* **What this task involves**:
Output the exact lines that start at the one containing "Task: Select the HWS-Local type cell" and continue to the last line of the entries below; do not output pictures.

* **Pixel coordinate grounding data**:

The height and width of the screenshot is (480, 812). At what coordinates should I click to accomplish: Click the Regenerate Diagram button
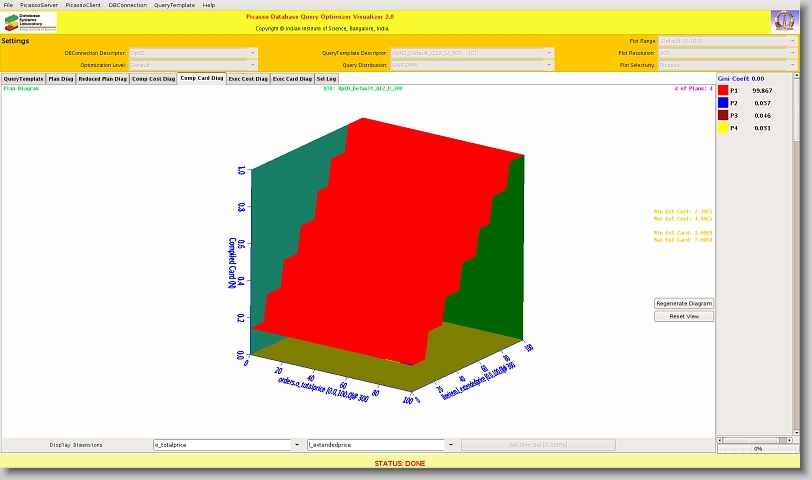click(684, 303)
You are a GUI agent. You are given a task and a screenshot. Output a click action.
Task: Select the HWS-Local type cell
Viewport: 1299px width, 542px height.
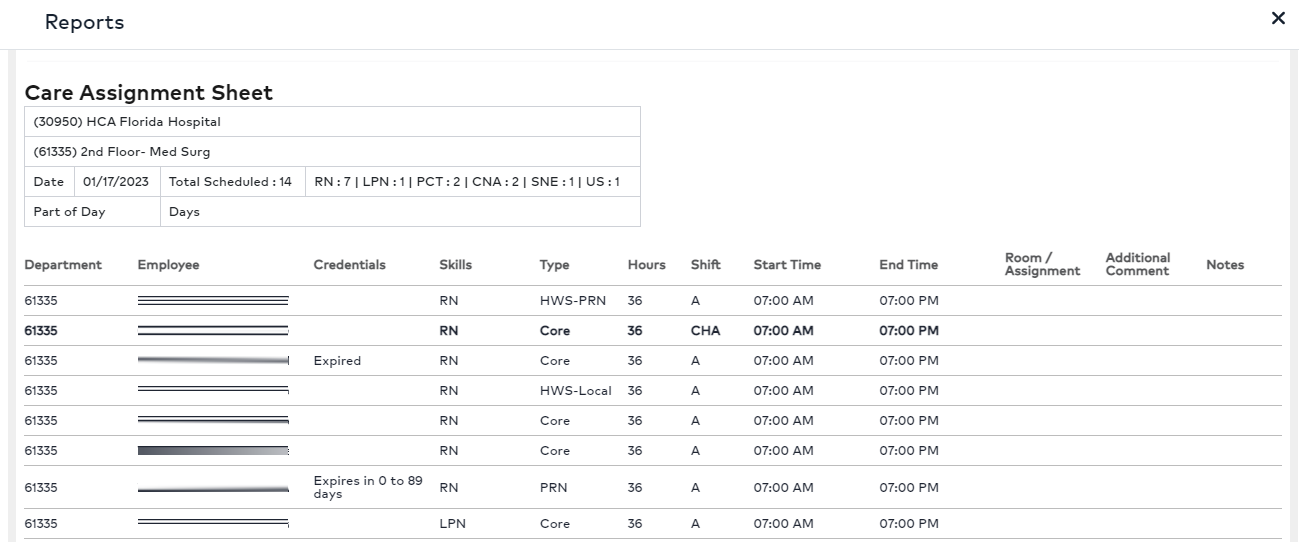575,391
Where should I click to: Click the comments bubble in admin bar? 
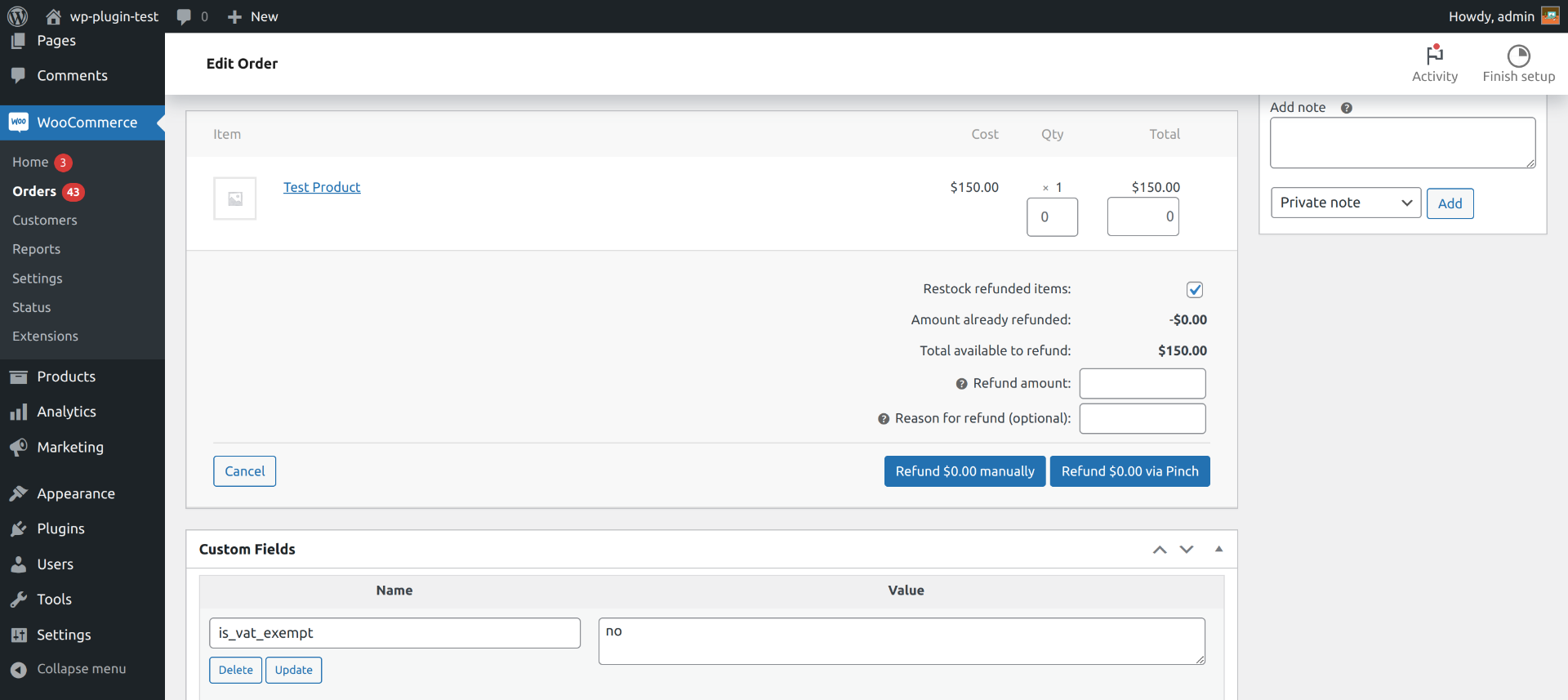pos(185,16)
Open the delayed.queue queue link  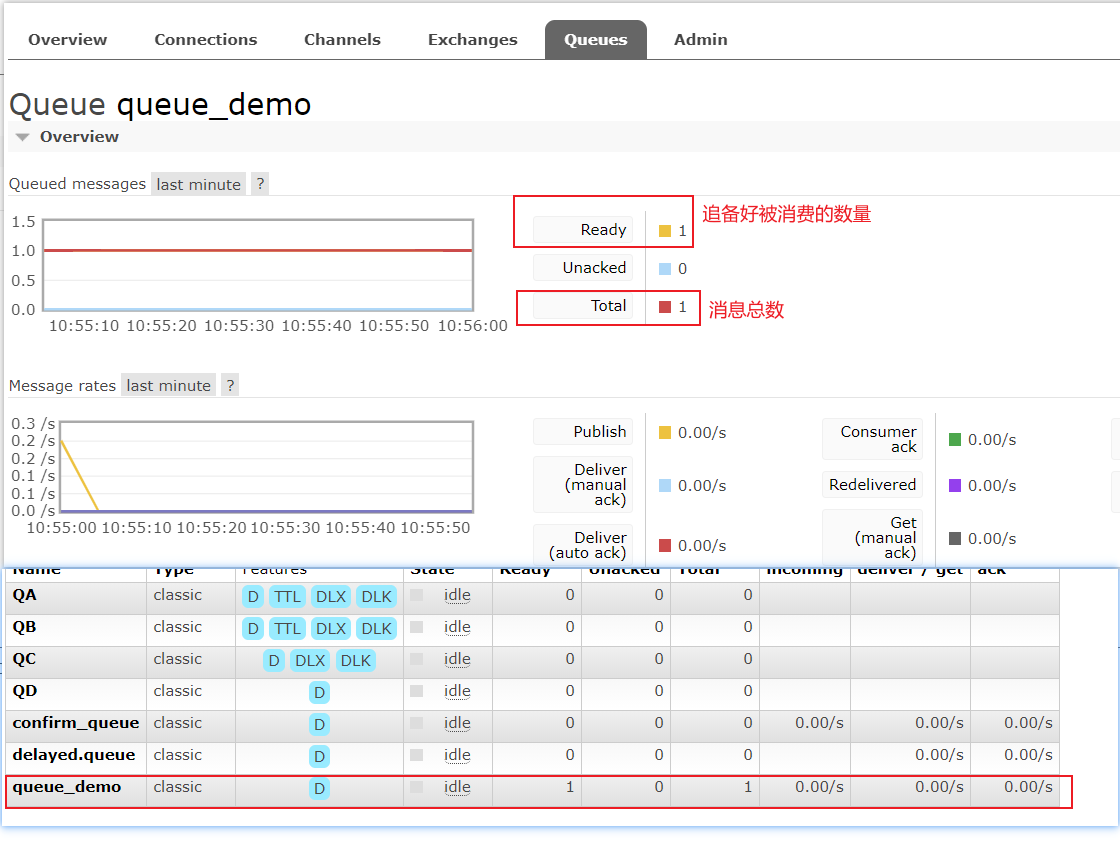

* **Response to this exercise**:
Task: Select the HWS-Local type cell
Viewport: 1299px width, 542px height.
575,391
Where should I click to: Click the comments bubble in admin bar? 
pos(185,16)
Open the delayed.queue queue link  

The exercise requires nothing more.